# Petsmart has 50% off on many fish right now



## jadaBlu (Feb 14, 2013)

Just in case you think you don't have enough fish or you want tank companions.


----------



## Skuldane (Aug 22, 2013)

Do you know until when?


----------



## shannonpwns (Jul 15, 2013)

My petsmart only had $2 off select bettas when I was in there yesterday.


----------



## Stone (Jan 6, 2013)

seems the sale is for like 29 more days according to their site


----------



## jadaBlu (Feb 14, 2013)

The bettas are not on sale which why I posted in other fish.


----------



## Blue Fish (Jun 11, 2012)

The female CT's are on sale...but only about a dollar off? And the selection (at least in my store) is pretty awful. I was in there the other day looking for black aquarium sponging, and happened to notice the sale tag on the girls.


----------



## RowdyBetta (Feb 1, 2013)

All bettas are $2 off at my petsmart.


----------



## Skuldane (Aug 22, 2013)

There was no sale at the petsmart I was at today =(


----------



## jadaBlu (Feb 14, 2013)

Hmm, seems like they must be doing regional sales. They charged more for the crowntail females at my store but the other girls were on sale.


----------



## Blue Fish (Jun 11, 2012)

Oh.  Well...I'm not a big Petsmart fan anyway to be honest. Their prices are a good 10-20% higher there than any of the other pet stores around here...but I've heard that's just the opposite in other places. 

The biggest problem I have is this one woman who does the fish section who knows almost nothing about fish...and keeps trying to sell me massively overpriced moss balls, lol!
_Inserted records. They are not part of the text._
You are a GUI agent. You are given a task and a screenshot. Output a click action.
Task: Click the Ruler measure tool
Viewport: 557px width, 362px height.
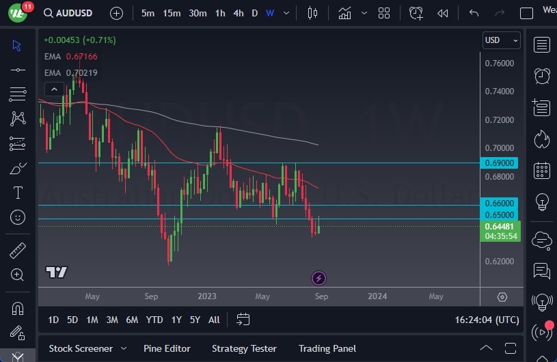pos(18,251)
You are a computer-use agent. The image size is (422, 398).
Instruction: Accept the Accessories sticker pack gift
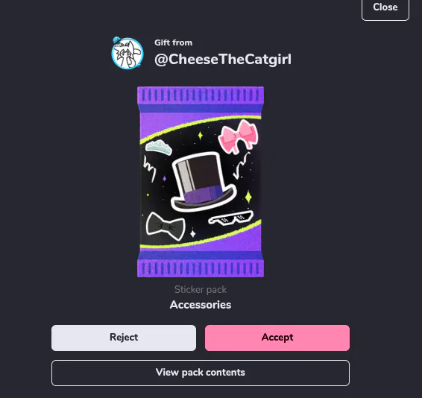coord(277,338)
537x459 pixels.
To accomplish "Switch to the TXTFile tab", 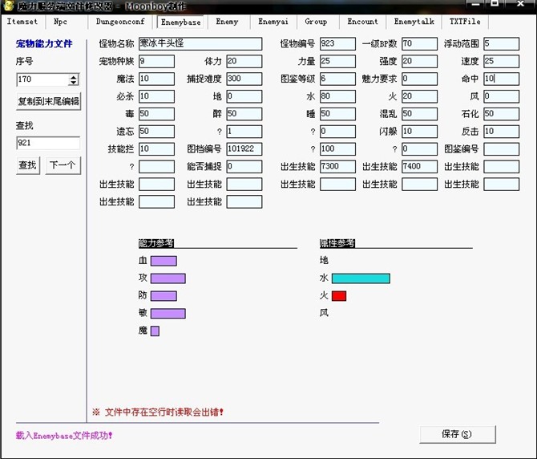I will tap(465, 22).
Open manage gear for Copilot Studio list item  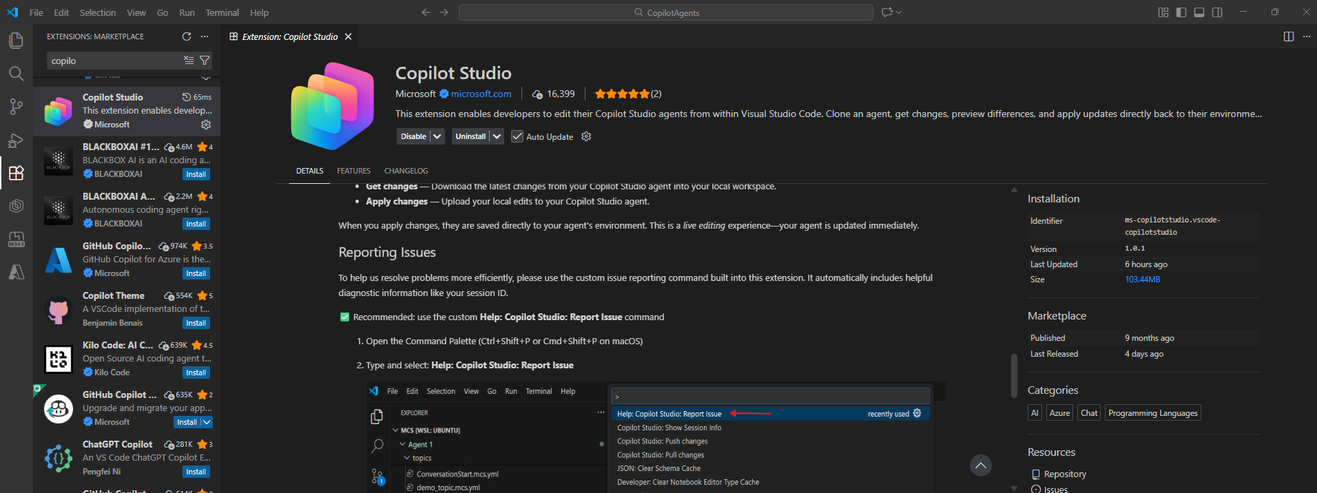[x=205, y=125]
I mean, every time I'm in there and I see her, she has to point out the balls and tell me, AGAIN, how "awesome" they are. I mean, seriously woman...I DON'T WANT YOUR MOSS BALLS!  It's to the point that I almost won't go in there anymore...just because I'm so tired of hearing about those dang balls! LOL!  
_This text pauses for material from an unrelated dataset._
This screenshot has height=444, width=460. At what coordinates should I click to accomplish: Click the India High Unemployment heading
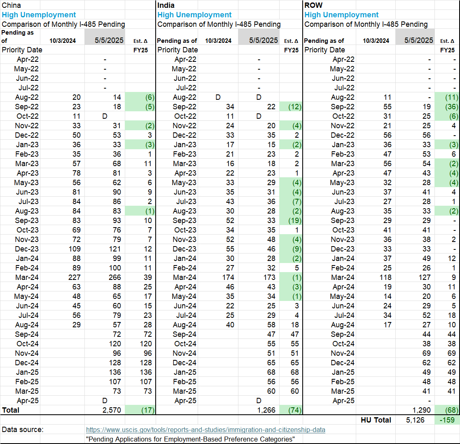(x=194, y=15)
(Nothing against marimo moss balls, they're awesome, but when I can get one double the size, healthier, and only 2$ more at a LFS up the road...I'm just NOT going to purchase yours. )


----------



## jadaBlu (Feb 14, 2013)

My petsmart sell them for like $7 a piece I like them but that is alot. Petco sells bettas much cheaper but their fish have not been as pretty lately. Petsmart isn't much betta'. However, they have plakats and Petco does not. I found a pretty white guy there with some blue marbling.


----------



## PetMania (Mar 28, 2013)

Ugh, I have to pay the $7 because that is the only place I can get them without paying shipping. But I will start growing and selling my own, so it will pay for itself in the end.


----------